A chemist who unlocked the secrets of ozone, revolutionizing organic analysis and marrying into industrial royalty.
Carl Dietrich Harries was a chemist whose work pierced the heart of molecular structure. Born in Luckenwalde, his scientific path led him to the University of Kiel, where he spent over a decade immersed in the reactive world of ozone. His true legacy is ozonolysis, a method he meticulously developed for cleaving carbon-carbon double bonds, which became an indispensable tool for identifying organic compounds. Frustration with academia eventually pulled him away, but not before his research laid foundational stones for future chemical analysis. His personal life intertwined with Germany's industrial narrative through his marriage to Hertha von Siemens, linking theoretical chemistry to a dynasty of practical invention.
1860–1882
Born during or after the Civil War, they built industrial America — the railroads, the steel mills, the first skyscrapers.
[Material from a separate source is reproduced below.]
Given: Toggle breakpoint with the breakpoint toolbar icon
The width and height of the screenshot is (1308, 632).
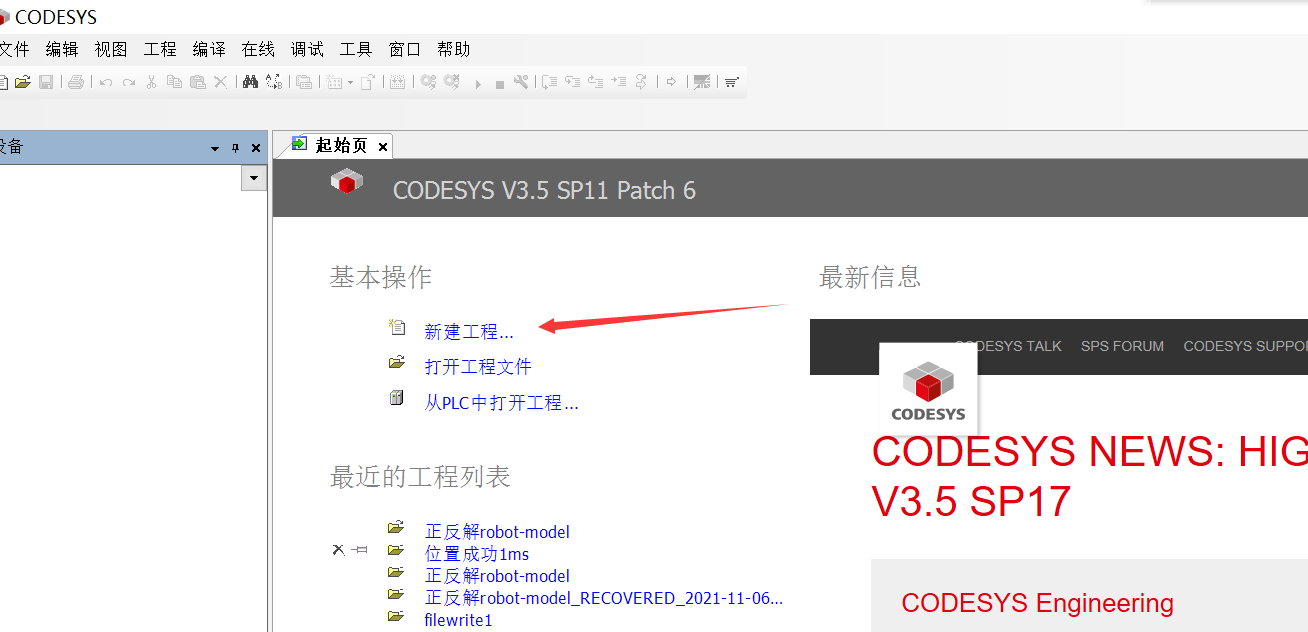Looking at the screenshot, I should [703, 82].
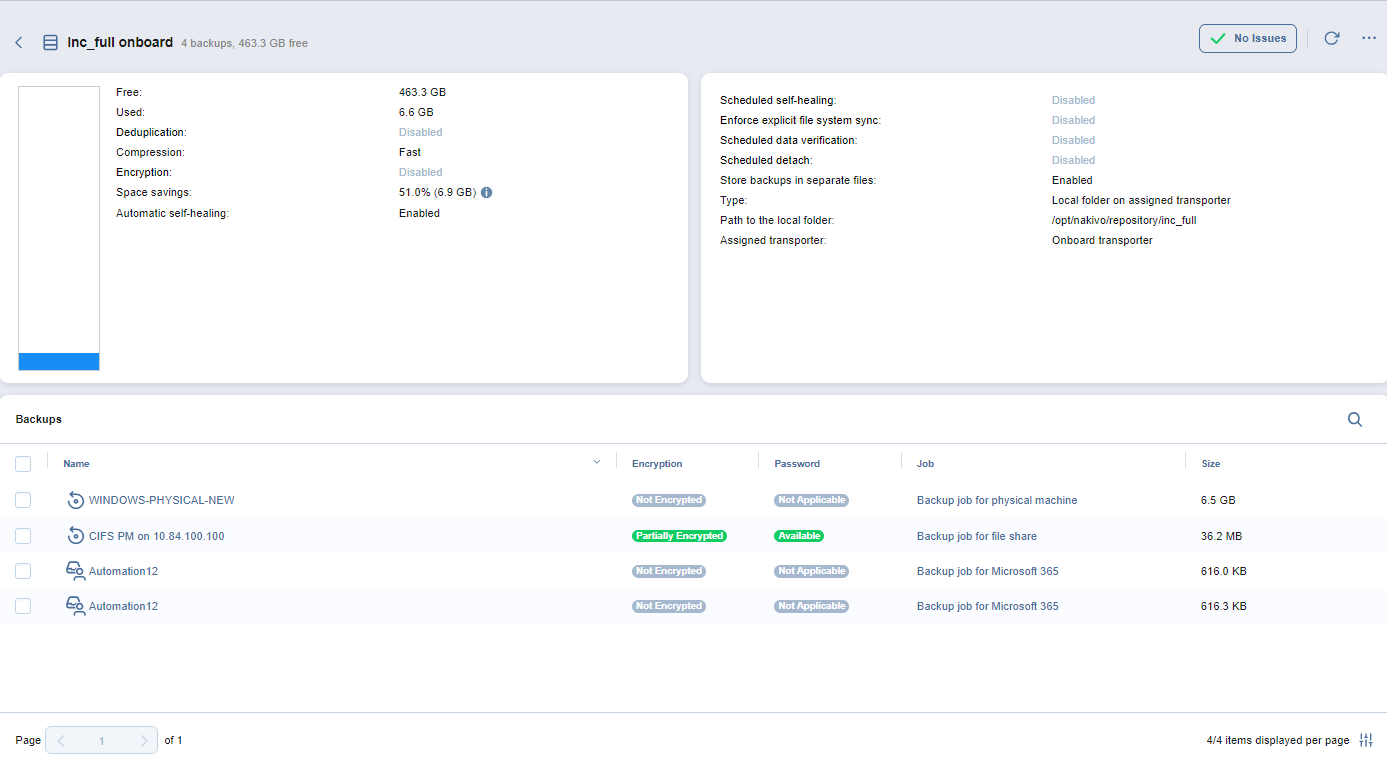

An era of massive wealth, massive inequality, and the belief that the future belonged to whoever could build it fastest.
Carl was born in 1866, placing them squarely in The Gilded Age. The events that shaped this generation — world wars, depression, and rapid industrialization — shaped the world they entered and the choices available to them.
The biggest hits of 1866
The world at every milestone
First electrical power plant opens in New York
First modern Olympic Games held in Athens
San Francisco earthquake devastates the city
The Battle of the Somme claims over a million casualties
The Great Kanto earthquake devastates Tokyo
He married Hertha von Siemens, daughter of the electrical engineering pioneer Werner von Siemens.
Hertha von Siemens, his wife, was an inventor who created one of the earliest ozone generators.
He left his academic post in 1916, reportedly due to dissatisfaction with university life.
“Ozone cleaves the double bond, revealing the hidden architecture of the molecule.”